Tyto alba tidak memiliki gigi, sehingga tidak dapat mengunyah makanan

seperti halnya mamalia. Tyto alba langsung menelan mangsa yang kecil seperti

kelelawar dan tikus secara utuh, sedangkan untuk mangsa yang besar Tyto alba

mencabik atau memotong-motong mangsa menjadi bagian yang lebih kecil

dengan paruhnya terlebih dahulu agar mudah dalam proses penelanan. Awalnya,

burung ini akan memotong leher tikus menggunakan paruhnya. Sasaran utama

yang menjadi santapan adalah kepala tikus yang akan ditelan bersama-sama kulit

serta bulunya. Bagian tubuh mangsa yang tidak bisa dicerna (tulang dan rambut)

dipadatkan menjadi pellet yang akan dimuntahkan (regurgitasi) sekitar 6 jam

setelah dicerna (Hidayat, 2014).

Saluran pencernaan Tyto alba meliputi paruh, rongga mulut, esofagus,

proventrikulus, gizzard, usus halus, usus besar dan kloaka. Burung hantu tidak

memiliki tembolok untuk menampung sementara makanan, sehingga makanan

yang masuk akan langsung menuju lambung dan diproses secara enzimatis. Proses
pencernaan pada Tyto alba yaitu tetap mempertahankan makanan yang masuk.

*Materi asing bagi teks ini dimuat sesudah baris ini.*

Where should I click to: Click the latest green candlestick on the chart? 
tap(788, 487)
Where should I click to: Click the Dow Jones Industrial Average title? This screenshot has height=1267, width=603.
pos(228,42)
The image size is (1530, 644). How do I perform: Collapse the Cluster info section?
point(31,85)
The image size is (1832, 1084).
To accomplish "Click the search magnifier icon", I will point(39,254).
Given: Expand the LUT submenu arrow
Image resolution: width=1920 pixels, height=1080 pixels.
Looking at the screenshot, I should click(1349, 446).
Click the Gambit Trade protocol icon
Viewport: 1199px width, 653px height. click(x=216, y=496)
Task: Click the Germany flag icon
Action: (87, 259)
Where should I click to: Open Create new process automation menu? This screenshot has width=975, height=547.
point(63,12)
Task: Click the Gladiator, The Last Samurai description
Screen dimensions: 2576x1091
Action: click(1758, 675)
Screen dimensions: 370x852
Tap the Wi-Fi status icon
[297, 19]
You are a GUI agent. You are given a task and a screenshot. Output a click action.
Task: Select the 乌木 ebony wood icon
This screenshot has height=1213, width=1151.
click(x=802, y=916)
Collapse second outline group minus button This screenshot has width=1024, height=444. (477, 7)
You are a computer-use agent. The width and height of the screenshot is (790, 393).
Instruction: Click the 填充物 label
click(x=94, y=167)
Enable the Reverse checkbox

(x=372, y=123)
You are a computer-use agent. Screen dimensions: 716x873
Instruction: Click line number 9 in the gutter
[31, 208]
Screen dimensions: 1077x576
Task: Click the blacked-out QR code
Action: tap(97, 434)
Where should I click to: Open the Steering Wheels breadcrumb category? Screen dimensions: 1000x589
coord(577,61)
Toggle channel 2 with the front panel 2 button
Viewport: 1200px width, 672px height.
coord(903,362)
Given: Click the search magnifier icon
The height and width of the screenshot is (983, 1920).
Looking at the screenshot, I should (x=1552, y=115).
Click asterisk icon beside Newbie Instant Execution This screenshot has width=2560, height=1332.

Aktifitas kontraksi dan relaksasi akan menyebabkan makanan tercerna secara

mekanik. Hasil pencernaan makanan akan diteruskan menuju usus halus melalui

adanya kontraksi tadi sehingga nutrisi dari makanan dapat diserap di usus halus,

sedangkan material yang tidak tercerna seperti tulang, bulu atau rambut, serta

kuku, akan dikeluarkan kembali menjadi pellet (Hidayat, 2014).

Pellet akan dikeluarkan jika proses pencernaan telah selesai dan nutrisi

yang terkandung dalam makanan tersebut sudah diserap. Pada saat akan

mengeluarkan pellet, Tyto alba memperlihatkan perilaku yang khas, seperti leher

ditekuk sampai paruh mendekati dada, lalu leher diregangkan sampai kepala

menengadah ke atas. Proses ini dilakukan berkali-kali sambil menutup kedua mata

sampai pellet keluar melalui rongga mulut. Tyto alba tidak akan melakukan

aktifitas makan lagi jika pellet belum diregurgitasi (Hidayat, 2014)

Pellet merupakan massa padat berbentuk bulat lonjong yang terbentuk dari

material yang tidak dapat dicerna. Pellet Tyto alba memiliki ukuran panjang

sekitar 2-3 cm dan lebar 1-2 cm. Tyto alba betina menggunakan pellet untuk lantai

sebagai tempat bertelur dalam sarang yang ditempatinya. (Ramsden et al. 2010).

Ada 4 spesies tikus yang sering ditemukan di areal kelapa sawit, yaitu

tikus belukar (Rattus tiomanicus), tikus sawah (Rattus argentiventer), tikus

padang (Rattus exulans) dan tikus rumah (Rattus diardi). Tapi tikus belukar

(Rattus tiomanicus) merupakan jenis tikus yang paling dominan dijumpai pada

hampir semua perkebunan kelapa sawit (Adi, 2015).

Keuntungan mengendalikan tikus dengan burung hantu, yaitu :

a) mampu menekan populasi tikus secara efektif,


b) tidak berdampak negatif terhadap lingkungan,

c) tidak memerlukan biaya dan tenaga yang besar,

d) meningkatkan efisiensi waktu petani dan dapat dimanfaatkan oleh beberapa

petani (Imanadi, 2012). Dengan melihat beberapa keuntungan tersebut, burung

hantu dapat digunakan sebagai salah satu cara untuk mengendalikan hama tikus.